Stored data>

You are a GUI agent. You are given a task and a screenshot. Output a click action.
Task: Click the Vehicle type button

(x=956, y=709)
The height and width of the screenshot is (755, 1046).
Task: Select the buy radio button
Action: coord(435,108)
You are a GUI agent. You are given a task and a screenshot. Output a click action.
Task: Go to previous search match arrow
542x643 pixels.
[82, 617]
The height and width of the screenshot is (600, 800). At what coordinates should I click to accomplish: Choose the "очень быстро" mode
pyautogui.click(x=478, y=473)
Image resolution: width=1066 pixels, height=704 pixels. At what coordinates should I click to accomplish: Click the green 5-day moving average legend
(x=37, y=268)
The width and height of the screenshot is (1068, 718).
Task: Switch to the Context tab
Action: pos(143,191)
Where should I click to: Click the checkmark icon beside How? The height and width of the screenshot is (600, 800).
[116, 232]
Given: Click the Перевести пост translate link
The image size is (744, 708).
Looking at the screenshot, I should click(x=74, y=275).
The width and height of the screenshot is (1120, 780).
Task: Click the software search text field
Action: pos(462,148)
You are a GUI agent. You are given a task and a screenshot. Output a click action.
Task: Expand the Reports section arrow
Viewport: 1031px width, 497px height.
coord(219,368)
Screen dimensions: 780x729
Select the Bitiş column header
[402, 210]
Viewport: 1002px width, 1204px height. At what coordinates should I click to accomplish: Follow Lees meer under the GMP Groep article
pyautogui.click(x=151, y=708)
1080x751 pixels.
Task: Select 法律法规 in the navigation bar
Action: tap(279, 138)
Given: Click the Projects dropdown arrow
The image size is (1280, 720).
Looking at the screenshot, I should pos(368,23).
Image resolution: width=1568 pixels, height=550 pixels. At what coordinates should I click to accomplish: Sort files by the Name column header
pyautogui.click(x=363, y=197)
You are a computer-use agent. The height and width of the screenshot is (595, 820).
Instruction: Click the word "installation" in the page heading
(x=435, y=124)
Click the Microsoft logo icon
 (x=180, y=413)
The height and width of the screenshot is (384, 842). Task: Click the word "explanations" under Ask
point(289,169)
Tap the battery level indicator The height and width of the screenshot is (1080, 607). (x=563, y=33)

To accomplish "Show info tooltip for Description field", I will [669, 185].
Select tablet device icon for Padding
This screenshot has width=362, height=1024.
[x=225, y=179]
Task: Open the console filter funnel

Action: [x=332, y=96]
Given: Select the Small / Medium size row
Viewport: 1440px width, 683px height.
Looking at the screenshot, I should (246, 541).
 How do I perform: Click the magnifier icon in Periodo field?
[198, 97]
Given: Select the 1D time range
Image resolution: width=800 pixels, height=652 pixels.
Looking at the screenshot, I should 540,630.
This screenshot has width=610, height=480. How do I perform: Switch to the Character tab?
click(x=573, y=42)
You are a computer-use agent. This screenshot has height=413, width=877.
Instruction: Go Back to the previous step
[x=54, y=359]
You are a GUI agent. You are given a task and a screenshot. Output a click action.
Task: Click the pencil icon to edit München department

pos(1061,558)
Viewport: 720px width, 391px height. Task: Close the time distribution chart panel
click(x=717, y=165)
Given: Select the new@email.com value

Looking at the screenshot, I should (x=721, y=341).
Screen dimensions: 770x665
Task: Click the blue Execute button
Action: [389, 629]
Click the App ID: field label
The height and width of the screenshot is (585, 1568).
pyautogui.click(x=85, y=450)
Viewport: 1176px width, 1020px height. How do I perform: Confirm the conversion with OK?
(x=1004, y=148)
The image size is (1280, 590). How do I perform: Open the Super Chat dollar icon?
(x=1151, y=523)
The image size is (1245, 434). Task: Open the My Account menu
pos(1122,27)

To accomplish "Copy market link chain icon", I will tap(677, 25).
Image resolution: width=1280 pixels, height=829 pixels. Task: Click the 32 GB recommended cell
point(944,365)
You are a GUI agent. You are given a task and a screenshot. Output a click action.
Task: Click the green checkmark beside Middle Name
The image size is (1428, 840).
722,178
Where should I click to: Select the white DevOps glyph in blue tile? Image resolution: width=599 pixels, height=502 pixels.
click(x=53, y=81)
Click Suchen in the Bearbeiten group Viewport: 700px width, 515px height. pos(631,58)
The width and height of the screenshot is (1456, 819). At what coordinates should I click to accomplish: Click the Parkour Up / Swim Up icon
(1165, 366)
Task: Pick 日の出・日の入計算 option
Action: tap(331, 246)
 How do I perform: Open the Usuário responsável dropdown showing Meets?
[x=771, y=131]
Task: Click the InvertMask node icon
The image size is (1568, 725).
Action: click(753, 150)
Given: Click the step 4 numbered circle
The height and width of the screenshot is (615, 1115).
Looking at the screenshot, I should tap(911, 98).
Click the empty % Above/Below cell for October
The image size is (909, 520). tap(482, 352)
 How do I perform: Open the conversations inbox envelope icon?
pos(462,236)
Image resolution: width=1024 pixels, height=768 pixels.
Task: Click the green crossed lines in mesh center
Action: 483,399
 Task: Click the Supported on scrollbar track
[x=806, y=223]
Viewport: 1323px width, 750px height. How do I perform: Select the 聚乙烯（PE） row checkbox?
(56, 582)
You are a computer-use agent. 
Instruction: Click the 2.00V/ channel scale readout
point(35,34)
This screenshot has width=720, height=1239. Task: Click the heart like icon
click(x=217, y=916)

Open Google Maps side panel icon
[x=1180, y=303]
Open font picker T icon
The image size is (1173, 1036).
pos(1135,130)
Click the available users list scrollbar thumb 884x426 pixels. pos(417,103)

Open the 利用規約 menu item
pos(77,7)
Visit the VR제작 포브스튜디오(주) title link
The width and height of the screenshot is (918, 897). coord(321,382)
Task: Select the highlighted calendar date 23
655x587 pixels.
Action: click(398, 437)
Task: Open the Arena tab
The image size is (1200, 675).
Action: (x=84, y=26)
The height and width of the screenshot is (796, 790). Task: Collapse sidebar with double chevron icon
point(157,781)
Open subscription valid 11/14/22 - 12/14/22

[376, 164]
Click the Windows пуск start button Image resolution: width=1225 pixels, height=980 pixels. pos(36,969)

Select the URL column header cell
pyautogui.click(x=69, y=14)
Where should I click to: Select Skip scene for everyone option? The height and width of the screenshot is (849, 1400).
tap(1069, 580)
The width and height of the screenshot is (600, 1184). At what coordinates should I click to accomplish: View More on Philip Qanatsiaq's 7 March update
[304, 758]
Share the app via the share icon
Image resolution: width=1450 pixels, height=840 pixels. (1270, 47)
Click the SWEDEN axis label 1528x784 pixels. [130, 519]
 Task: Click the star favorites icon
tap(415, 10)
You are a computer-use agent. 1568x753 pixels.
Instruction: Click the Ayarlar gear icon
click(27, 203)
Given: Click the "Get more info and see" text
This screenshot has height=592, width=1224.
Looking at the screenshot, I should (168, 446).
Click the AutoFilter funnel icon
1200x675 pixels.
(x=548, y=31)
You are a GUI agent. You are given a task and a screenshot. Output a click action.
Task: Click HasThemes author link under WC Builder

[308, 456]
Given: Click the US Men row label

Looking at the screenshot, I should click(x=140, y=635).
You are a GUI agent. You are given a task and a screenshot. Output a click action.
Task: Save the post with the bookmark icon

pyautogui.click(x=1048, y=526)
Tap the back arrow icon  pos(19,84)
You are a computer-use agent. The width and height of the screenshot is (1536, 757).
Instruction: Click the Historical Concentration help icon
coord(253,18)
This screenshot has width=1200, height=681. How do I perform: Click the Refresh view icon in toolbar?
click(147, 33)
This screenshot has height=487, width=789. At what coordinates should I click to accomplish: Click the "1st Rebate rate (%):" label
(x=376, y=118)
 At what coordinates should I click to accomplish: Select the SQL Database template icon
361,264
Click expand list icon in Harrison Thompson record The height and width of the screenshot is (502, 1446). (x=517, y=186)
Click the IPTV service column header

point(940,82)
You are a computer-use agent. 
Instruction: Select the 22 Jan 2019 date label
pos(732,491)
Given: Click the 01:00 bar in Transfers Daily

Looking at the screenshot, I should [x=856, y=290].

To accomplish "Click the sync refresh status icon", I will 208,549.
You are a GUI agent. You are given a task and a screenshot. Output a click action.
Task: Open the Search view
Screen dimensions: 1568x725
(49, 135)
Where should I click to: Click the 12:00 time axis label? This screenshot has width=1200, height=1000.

Exercise brief> Copy out, word for word, the part of the entries above that begins at the line with "The height and width of the screenshot is (384, 842)." and ends at the line with "Tap the battery", including both.

Solution to this problem>
The height and width of the screenshot is (384, 842). Task: Click the word "explanations" under Ask
point(289,169)
Tap the battery level indicator The height and width of the screenshot is (1080, 607). (x=563, y=33)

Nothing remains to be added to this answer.